━━━ Dokumentabschnitt ━━━

Eintracht Braunschweig räumt immer noch auf

Er überstand diese Phase schadlos und ging aus der Krise als ein Gewinner hervor. Die Verpflichtungen von Ermin Bicakcic und Trainer Daniel Scherning können ihm zugeschrieben werden. Im Winter trug seine Arbeit am Zweitliga-Kader erste Früchte, wenn auch nicht alle Transfers aufgingen. Der hoch gehandelte Hampus Finndell erwies sich als Flop, Anderson Lucoqui und Niklas Tauer spielten Nebenrollen.

Aufgrund der zahlreichen auslaufenden Verträge hat der neue Sport-Geschäftsführer in diesem Sommer zwar ein großes Pensum an Kaderbewegungen zu bewältigen, besitzt aber auch die große Chance, der Mannschaft seine Handschrift zu verpassen. Die ist durchaus schon erkennbar. Kessel und sein Team stellen einen Kader mit erkennbarer Struktur auf die Beine. Zum einen sind da erfahrene Stammkräfte wie Ermin Bicakcic, Fabio Kaufmann oder Robin Krauße. Sie sollen Führungsstärke mitbringen und das Skelett des Teams bilden.

Klare Struktur in Eintracht Braunschweigs Kader

Dabei aber lässt die Eintracht sich Handlungsspielraum. Die Vertragsverlängerungen der drei Genannten beinhalten Optionen und sind leistungsbezogener. Hinzu kommen Kräfte wie Sven Köhler, Kevin Ehlers, Leon Bell Bell oder Levente Szabó, die sich im Profibreich bereits bewiesen, ihr Potenzial aber noch nicht bis zum Ende ausgeschöpft haben. Ergänzt wird das Transferkonstrukt durch aufstrebende Jungprofis wie Sidney Raebiger, Max Marie, Fabio Di Michele Sánchez oder Sanoussy Ba. Sie alle bringen Perspektive mit.

Die Kehrseite der Medaille ist: Kessel wird sich mehr denn je an den Ergebnissen in der dritten Zweitliga-Saison in Folge messen lassen müssen. Um so erfolgreich wie möglich abzuschneiden, wird er weiterhin viele weitere Stunden am Smartphone verbringen – nicht nur im Trainingslager.

━━━ Angezeigte Einträge ━━━

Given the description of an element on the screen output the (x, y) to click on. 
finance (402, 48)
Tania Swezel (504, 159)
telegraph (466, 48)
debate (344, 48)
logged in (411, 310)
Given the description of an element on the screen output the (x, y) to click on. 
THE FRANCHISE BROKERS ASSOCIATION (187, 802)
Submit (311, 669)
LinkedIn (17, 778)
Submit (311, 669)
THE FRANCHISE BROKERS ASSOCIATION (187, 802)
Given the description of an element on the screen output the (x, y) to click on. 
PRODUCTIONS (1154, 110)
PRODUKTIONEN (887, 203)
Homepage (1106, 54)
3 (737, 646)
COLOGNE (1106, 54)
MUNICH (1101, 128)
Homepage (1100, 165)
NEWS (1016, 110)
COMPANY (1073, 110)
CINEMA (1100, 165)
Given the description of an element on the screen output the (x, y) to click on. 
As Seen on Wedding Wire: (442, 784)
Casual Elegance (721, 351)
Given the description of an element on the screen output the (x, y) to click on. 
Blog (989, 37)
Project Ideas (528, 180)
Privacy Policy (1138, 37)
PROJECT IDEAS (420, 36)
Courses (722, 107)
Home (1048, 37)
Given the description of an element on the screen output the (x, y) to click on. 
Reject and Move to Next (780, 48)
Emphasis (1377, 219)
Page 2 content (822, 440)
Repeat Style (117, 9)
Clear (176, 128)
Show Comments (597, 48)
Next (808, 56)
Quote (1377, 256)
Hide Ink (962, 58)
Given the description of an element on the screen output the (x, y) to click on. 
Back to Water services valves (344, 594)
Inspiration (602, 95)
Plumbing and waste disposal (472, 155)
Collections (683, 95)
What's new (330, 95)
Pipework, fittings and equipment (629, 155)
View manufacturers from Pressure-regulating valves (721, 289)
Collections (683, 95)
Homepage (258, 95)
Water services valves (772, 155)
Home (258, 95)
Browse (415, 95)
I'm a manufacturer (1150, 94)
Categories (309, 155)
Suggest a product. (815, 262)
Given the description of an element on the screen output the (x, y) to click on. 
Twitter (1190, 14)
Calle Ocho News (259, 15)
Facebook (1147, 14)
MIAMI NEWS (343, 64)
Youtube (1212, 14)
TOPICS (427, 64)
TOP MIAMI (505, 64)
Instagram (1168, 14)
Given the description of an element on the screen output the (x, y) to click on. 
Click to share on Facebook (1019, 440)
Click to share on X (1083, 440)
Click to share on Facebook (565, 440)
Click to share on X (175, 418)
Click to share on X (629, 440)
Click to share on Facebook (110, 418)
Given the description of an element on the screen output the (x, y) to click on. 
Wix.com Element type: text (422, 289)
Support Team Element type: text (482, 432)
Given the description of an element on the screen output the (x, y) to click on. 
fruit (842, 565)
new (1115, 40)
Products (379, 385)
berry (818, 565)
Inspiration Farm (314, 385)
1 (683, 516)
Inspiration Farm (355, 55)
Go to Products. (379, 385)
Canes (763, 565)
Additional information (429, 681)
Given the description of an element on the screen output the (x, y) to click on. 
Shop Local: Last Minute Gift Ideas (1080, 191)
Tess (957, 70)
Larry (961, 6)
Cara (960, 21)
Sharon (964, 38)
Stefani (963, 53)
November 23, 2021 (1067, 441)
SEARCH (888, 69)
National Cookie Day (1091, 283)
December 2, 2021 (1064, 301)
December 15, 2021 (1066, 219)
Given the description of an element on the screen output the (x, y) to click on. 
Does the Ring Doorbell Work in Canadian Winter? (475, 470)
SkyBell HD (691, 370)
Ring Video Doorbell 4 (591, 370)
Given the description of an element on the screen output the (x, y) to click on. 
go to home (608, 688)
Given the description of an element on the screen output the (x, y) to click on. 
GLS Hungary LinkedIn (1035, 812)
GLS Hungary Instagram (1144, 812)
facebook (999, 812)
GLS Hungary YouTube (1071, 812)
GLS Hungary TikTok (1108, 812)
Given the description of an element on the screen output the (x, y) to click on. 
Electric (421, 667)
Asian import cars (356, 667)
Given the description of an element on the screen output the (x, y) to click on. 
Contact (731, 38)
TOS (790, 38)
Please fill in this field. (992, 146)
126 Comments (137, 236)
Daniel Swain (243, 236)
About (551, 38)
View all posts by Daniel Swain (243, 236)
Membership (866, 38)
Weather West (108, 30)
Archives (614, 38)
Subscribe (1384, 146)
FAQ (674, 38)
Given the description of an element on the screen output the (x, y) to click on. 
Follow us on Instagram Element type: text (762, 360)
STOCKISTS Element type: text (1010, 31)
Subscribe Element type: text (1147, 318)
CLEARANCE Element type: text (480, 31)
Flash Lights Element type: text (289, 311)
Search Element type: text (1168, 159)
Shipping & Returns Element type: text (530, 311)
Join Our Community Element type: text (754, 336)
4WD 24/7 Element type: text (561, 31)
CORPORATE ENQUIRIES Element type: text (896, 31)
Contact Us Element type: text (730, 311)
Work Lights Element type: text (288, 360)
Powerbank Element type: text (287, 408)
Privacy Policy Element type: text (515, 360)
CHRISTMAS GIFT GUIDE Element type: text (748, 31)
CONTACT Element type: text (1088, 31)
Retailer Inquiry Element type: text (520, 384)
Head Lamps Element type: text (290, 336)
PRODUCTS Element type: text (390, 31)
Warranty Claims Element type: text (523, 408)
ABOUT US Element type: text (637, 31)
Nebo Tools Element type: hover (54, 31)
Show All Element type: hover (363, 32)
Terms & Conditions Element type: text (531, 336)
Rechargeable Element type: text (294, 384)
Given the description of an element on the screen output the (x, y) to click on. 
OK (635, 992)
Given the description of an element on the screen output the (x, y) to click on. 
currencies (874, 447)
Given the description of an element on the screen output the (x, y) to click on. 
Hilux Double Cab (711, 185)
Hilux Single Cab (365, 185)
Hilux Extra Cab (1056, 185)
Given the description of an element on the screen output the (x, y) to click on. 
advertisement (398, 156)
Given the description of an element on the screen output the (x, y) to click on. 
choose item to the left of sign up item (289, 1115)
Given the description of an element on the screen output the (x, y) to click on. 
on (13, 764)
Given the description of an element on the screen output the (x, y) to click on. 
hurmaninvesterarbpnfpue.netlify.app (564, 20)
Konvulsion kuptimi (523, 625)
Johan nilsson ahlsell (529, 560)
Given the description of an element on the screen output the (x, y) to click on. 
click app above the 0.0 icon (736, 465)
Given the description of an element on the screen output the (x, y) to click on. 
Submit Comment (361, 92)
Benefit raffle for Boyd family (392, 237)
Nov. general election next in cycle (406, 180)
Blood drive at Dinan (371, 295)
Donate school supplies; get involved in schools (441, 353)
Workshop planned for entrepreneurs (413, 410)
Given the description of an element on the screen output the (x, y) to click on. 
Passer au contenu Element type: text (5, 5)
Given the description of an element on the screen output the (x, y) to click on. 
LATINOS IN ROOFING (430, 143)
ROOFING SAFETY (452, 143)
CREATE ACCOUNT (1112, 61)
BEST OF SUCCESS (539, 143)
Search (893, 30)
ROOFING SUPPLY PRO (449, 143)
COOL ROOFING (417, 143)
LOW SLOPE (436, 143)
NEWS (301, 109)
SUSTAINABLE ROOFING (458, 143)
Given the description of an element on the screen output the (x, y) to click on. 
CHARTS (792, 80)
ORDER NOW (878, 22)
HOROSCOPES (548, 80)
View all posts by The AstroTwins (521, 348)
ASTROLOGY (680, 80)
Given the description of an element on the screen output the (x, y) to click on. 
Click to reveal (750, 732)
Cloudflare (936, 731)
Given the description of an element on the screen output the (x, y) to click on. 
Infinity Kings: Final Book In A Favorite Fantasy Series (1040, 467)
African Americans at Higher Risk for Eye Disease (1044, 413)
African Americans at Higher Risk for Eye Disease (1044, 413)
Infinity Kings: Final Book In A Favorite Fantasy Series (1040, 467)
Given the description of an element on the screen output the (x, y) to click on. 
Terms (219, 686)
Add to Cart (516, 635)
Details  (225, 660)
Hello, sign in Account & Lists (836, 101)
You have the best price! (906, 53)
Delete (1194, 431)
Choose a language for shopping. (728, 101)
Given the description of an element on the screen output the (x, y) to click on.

━━━

## Arbeitsauftrag 1
Erläutern Sie anhand des Dokumentabschnitts über Eintracht Braunschweig, weshalb der neue Sport-Geschäftsführer in diesem Sommer viele Kaderbewegungen bewältigen muss.
## Arbeitsauftrag 2
Prüfen Sie, ob die folgenden Aussagen mit dem Dokumentabschnitt über Eintracht Braunschweig übereinstimmen: (a) Hampus Finndell erwies sich als Verstärkung. (b) Die Vertragsverlängerungen von Ermin Bicakcic, Fabio Kaufmann und Robin Krauße beinhalten Optionen. (c) Sidney Raebiger zählt zu den aufstrebenden Jungprofis.

## Ergebnis 1
Der Grund sind die zahlreichen auslaufenden Verträge. Zugleich bietet sich ihm dadurch die große Chance, der Mannschaft seine Handschrift zu verpassen.

## Ergebnis 2
(a) Nein: „Der hoch gehandelte Hampus Finndell erwies sich als Flop“
(b) Ja: „Die Vertragsverlängerungen der drei Genannten beinhalten Optionen und sind leistungsbezogener.“
(c) Ja: „Ergänzt wird das Transferkonstrukt durch aufstrebende Jungprofis wie Sidney Raebiger“